3ª semana de Adviento. Domingo A: Mt 11, 2-11
En este domingo, como en el anterior, la Iglesia todos los años nos presenta a san
Juan Bautista que nos ayuda a preparar el camino de nuestro corazón para la venida
del Señor. Hoy nos presenta al precursor hacia el fin de su vida cuando, al estar ya en
la cárcel, parece ser que tiene dudas sobre la personalidad de Jesús. Algunos dicen
que la duda no era suya, sino que mandó la embajada a Jesús para que los discípulos
que le visitaban en la cárcel pudieran hacerse discípulos de Jesús. Pero parece que sí
eran dudas del mismo Juan, pues éste, formado en la línea más dura de los profetas,
pensaba, como así lo decía el domingo pasado, que el Mesías tenía el hacha ya
dispuesta para cortar de raíz todo árbol que no diera buenos frutos, y tenía el bieldo
para separar la paja del trigo, los buenos de los malos. Por eso creía que el Mesías
sería la imagen justiciera de “la ira de Dios”. Sin embargo oía decir que Jesús era
misericordioso con todos, que acogía a los “pecadores” y comía con ellos, que trataba
bien a los paganos y ofrecía el perdón a todos. Todo esto a Juan no le encajaba con
sus ideas. Y por eso, con humildad y con franqueza, envió una embajada para
preguntar a Jesús: “¿Eres tu el que ha de venir o debemos esperar a otro?”
Jesús les recibió con amabilidad porque conocía la franqueza y la buena voluntad
del Bautista. Para responderles, lo hizo con las obras que solía hacer y recordándoles
dos citas de profetas, en la línea amable, que también era propia de los profetas.
Además de milagros palpables, les recordó lo importante que era el hecho de que los
pobres fuesen evangelizados y que eran dichosos los que no se escandalizaren por
esta postura amorosa de Jesús, los que no se escandalizaren por la aparente debilidad
de Dios, por su infinita paciencia y su desconcertante silencio.

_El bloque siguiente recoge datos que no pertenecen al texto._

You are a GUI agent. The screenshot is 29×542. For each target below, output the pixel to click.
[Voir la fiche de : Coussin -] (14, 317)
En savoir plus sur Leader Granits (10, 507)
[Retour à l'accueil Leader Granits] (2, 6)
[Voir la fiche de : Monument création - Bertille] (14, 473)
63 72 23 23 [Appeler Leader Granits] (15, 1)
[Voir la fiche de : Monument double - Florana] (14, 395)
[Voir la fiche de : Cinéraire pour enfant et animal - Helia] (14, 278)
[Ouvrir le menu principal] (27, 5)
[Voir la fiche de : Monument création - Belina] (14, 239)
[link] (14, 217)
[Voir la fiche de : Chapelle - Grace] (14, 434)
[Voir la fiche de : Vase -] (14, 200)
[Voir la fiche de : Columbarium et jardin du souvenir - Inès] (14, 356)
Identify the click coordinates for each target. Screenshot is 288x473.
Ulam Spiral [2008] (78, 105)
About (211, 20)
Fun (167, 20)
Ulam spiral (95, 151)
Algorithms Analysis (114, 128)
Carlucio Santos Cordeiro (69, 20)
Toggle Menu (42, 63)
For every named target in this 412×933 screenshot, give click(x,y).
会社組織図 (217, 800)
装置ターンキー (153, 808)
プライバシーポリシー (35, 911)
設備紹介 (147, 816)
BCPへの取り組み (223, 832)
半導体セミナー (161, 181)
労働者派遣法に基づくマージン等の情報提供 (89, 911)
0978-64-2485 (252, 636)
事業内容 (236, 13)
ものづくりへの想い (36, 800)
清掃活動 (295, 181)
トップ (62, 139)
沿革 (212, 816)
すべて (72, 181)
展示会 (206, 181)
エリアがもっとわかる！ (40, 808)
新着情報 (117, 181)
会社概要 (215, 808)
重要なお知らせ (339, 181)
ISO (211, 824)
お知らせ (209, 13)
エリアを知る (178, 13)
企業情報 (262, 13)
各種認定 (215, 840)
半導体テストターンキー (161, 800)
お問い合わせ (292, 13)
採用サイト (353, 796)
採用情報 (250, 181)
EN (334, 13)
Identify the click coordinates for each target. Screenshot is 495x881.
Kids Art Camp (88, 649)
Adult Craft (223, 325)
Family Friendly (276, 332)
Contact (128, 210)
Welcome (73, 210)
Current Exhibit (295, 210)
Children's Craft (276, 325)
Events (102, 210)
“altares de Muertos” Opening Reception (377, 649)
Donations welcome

A veces queremos leer la Sagrada Escritura como nos conviene o como es nuestro
pensamiento, aunque no coincida con el pensamiento y el querer de Dios. El está
cerca, nos repite hoy varias veces la liturgia de Adviento; pero Dios está cerca con
sencillez y amor, de modo que hasta parece debilidad, pero no lo es.
Continúa el evangelio hablando Jesús sobre Juan el Bautista, cuando ya se han
marchado los de la embajada. Y Jesús admira la firmeza y valentía de Juan: no es una
caña agitada por el viento, como muchos que cambian fácilmente de actitud, ni es
alguien dedicado a la comodidad. El es “el más grande de los humanos”, aunque todos
podemos ser más grandes si dejamos que la gracia de Dios penetre en nuestro
espíritu, pues por los méritos de Jesucristo recibimos una nueva vida superior.
Y por eso debemos estar alegres. Esta es una característica todos los años de este
tercer domingo de Adviento: la alegría cristiana. La alegría es un distintivo del cristiano.
Nace de la profunda convicción de que el pecado y la muerte han sido derrotados por
la venida de Cristo, el Señor. Por eso la alegría de la Navidad. Por eso la ilusión y el
entusiasmo en las cosas externas: el poner el Nacimiento, los villancicos y hasta los
regalos; pero sobre todo porque debemos sentir que Dios quiere venir a nuestro
corazón, por la paz que deben sentir los hogares, por el encanto infantil de sabernos
hijos de Dios, de ese Dios lleno de bondad que quiere a todos y quiere que sepamos
compartir las pequeñas alegrías que son anuncios de la gran alegría en el cielo.
Si tenemos esta alegría contagiosa podemos hacer, como Jesús, maravillas. Y
podremos encontrar “ciegos” espirituales que logren ver nuevos valores de presencia y
amistad verdaderas, y tendremos “sordos” que ya sí estarán atentos a las palabras y
necesidades de sus hermanos, y tendremos hasta “muertos” en el espíritu que
resuciten a otra vida de horizontes más amplios. Ya no habría comunidades de sólo
“pobres”, porque pobres y ricos se evangelizarían mutuamente y compartirían sus
bienes materiales y espirituales. ¡Animo, hermanos y alegría, porque el Señor viene
estos días un poco más a nuestros corazones!